Data items
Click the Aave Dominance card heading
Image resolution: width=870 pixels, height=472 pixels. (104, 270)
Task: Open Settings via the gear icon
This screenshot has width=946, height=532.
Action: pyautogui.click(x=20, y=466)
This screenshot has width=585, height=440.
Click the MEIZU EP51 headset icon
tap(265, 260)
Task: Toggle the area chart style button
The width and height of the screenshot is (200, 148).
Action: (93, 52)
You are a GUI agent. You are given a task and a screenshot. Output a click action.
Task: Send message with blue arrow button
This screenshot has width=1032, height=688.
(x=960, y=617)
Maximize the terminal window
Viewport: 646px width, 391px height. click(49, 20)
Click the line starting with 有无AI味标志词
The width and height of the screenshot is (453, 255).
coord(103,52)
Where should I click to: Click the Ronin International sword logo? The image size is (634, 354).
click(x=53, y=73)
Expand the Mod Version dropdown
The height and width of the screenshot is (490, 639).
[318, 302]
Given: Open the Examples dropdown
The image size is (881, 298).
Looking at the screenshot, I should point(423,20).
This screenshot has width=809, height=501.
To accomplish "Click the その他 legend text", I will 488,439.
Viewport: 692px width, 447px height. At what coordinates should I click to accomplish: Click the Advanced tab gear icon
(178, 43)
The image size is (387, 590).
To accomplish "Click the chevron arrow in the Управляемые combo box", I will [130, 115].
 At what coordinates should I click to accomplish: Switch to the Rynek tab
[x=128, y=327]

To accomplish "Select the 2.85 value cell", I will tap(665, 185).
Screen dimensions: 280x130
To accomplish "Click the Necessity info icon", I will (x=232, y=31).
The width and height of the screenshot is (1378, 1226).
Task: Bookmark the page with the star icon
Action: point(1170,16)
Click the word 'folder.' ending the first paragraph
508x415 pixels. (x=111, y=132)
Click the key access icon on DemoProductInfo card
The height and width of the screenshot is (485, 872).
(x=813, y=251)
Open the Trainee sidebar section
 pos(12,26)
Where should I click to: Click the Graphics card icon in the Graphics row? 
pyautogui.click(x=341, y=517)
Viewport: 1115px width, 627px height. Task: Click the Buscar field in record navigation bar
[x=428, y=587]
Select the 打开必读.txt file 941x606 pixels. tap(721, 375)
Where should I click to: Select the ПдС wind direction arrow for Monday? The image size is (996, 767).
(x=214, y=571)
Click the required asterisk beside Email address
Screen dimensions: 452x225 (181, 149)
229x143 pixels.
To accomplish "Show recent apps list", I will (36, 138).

### Task prompt:
Each line, starting with the one containing "Screen dimensions: 280x130" and ending with the last line of the records above, should be reproduced exactly.

### Answer section:
Screen dimensions: 280x130
To accomplish "Click the Necessity info icon", I will (x=232, y=31).
The width and height of the screenshot is (1378, 1226).
Task: Bookmark the page with the star icon
Action: point(1170,16)
Click the word 'folder.' ending the first paragraph
508x415 pixels. (x=111, y=132)
Click the key access icon on DemoProductInfo card
The height and width of the screenshot is (485, 872).
(x=813, y=251)
Open the Trainee sidebar section
 pos(12,26)
Where should I click to: Click the Graphics card icon in the Graphics row? 
pyautogui.click(x=341, y=517)
Viewport: 1115px width, 627px height. Task: Click the Buscar field in record navigation bar
[x=428, y=587]
Select the 打开必读.txt file 941x606 pixels. tap(721, 375)
Where should I click to: Select the ПдС wind direction arrow for Monday? The image size is (996, 767).
(x=214, y=571)
Click the required asterisk beside Email address
Screen dimensions: 452x225 (181, 149)
229x143 pixels.
To accomplish "Show recent apps list", I will (36, 138).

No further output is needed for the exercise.